I generated 1D vector representations of the 3D structural protein information using foldseek, which is used by ProstT5 as input to represent and embed structures of proteins. In addition, I generated predictions of the 3D structures using prostT5 and the protein sequences as inputs to check which structural info serves this task the best foldseek or prostT5 predictions! For more information on that, please refer to the original repo of [ProstT5]
List of the large language models (LLMs) used for the experiments: Using sequence-only inputs, I used prot-bert and ESM-2 (650M and 35M parameters). Using both sequences and structures, I used ProstT5.

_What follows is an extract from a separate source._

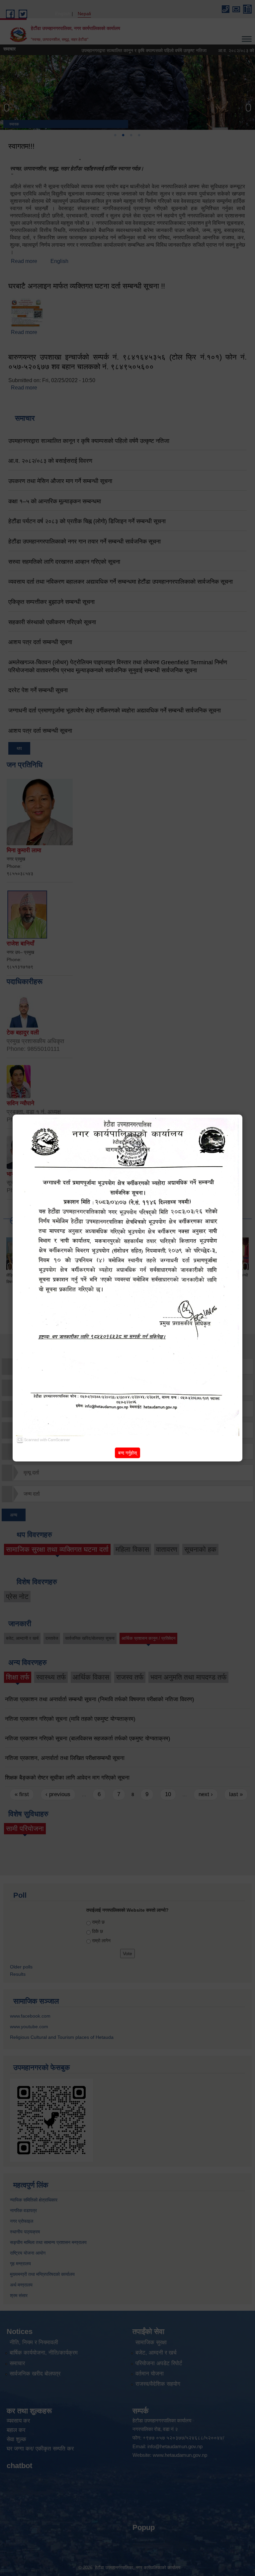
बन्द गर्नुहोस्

[Here] you can find several experiments I did on a subset of the dataset I provide in this repo. The first model family I experimented with is ESM-2 and prot-bert, which uses only protein sequences as inputs, while tuning several hyperparameters: lr, batch size, model size, LoRa, freezing the core of the model, and more. I was able finally to reach a validation F1-score of around 0.66 (exp. name on wandb: esm2_t33_650M_UR50D-v-1). Increasing the model size with finetuning the full set of parameters rendered the best results across ESM-2 experiments.

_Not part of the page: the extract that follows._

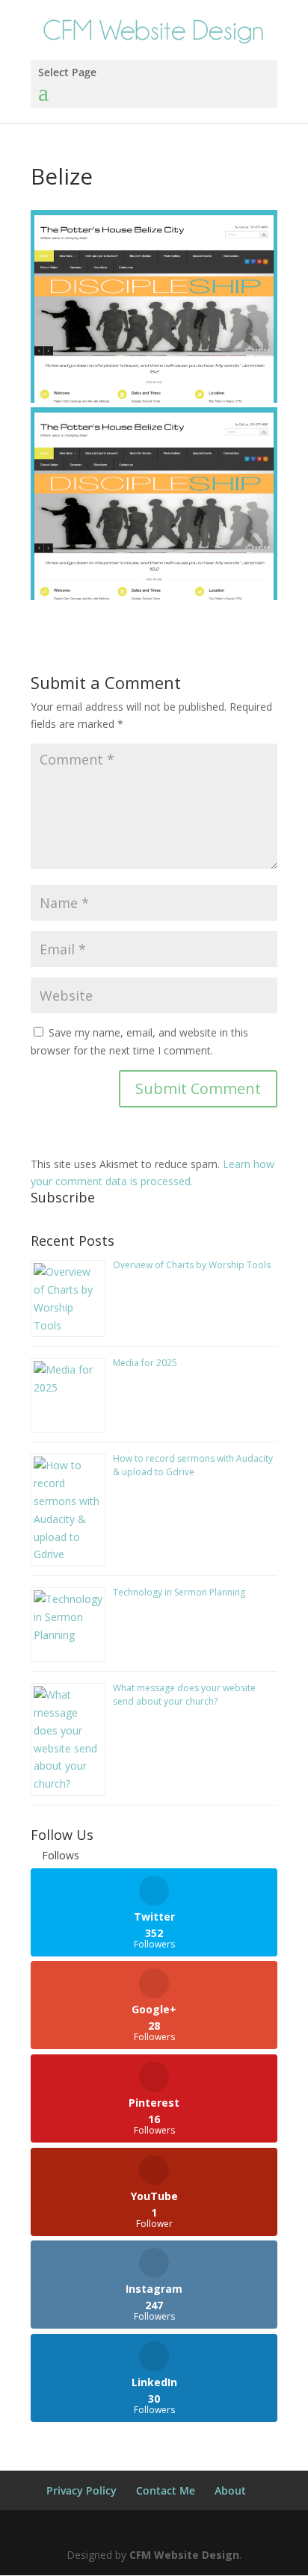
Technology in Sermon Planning (179, 1592)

The second model I experimented with is ProstT5, which uses both protein sequences and structures as inputs, while tuning several hyperparameters: lr, batch size, model size, LoRa, freezing the core of the model, and more. I was able finally to reach a validation F1-score of around 0.7786 (exp. name on wandb: ProstT5-v-11). I tried out both averaging the sequence and structure embeddings or concatenating them but there was not a significant improvement over the averaging. Also, I tried to include the prostT5 structure predictions instead of foldseek vectors but no improvement. Furthermore, I experitmented with different parameters such as higher dropout values, freezing the encoder, and more but there was not big difference. All these trials can be differentiated in the "description" section of each experiment on WandB. One observation is that enforcing higher dropout values (exp. name: ProstT5-v-19) rendered more stable, less overfitting learning curves (but I did not have the time to finish the training and upload the final checkpoint, which might be slightly better than the provided one).

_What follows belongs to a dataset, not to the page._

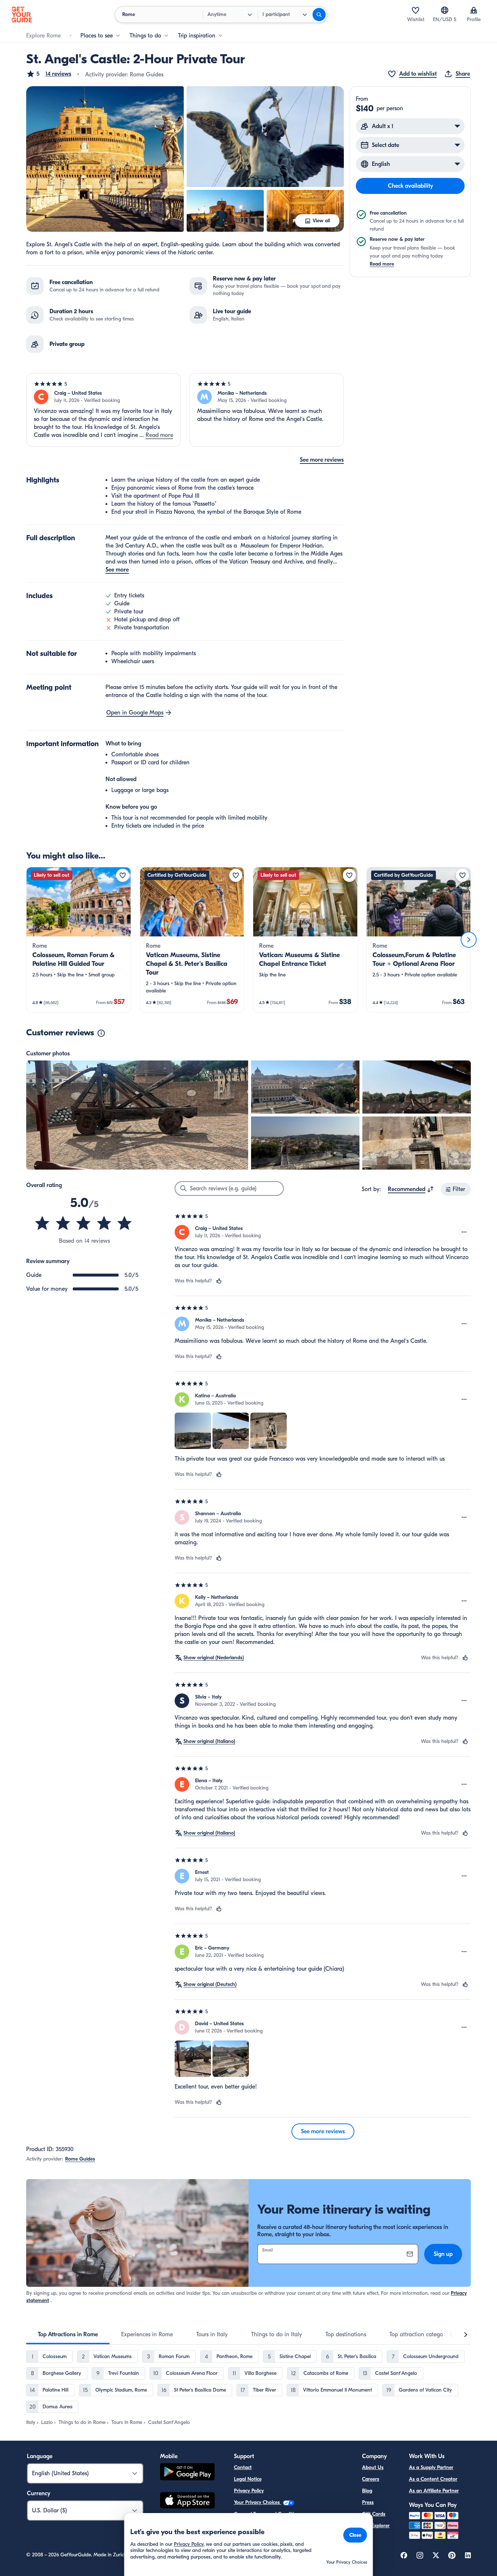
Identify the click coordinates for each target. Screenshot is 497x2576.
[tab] (68, 2334)
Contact (243, 2467)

[Here] you can find the most important and final experiments I did on the full training set provided in 'data/train.csv' using the best hyperparameters for prostT5. There are 3 runs v2, v3, v4 corresponding to the usage of protein sequences only, protein 3D foldseek sequences only and the average among both types of sequences respectively. I found out that leveraging both representations retrieve the best validation results on classifying the protein cath classes.
Although the solution leverages both sequence and structure protein information and renders a good perforamance measure on the validation set, there is for sure a room for improvement given the limited time given for this assignment. One of the ideas to try out is to augment the training dataset with synthetic data or data augmentation techniques applied specifically to protein classification tasks.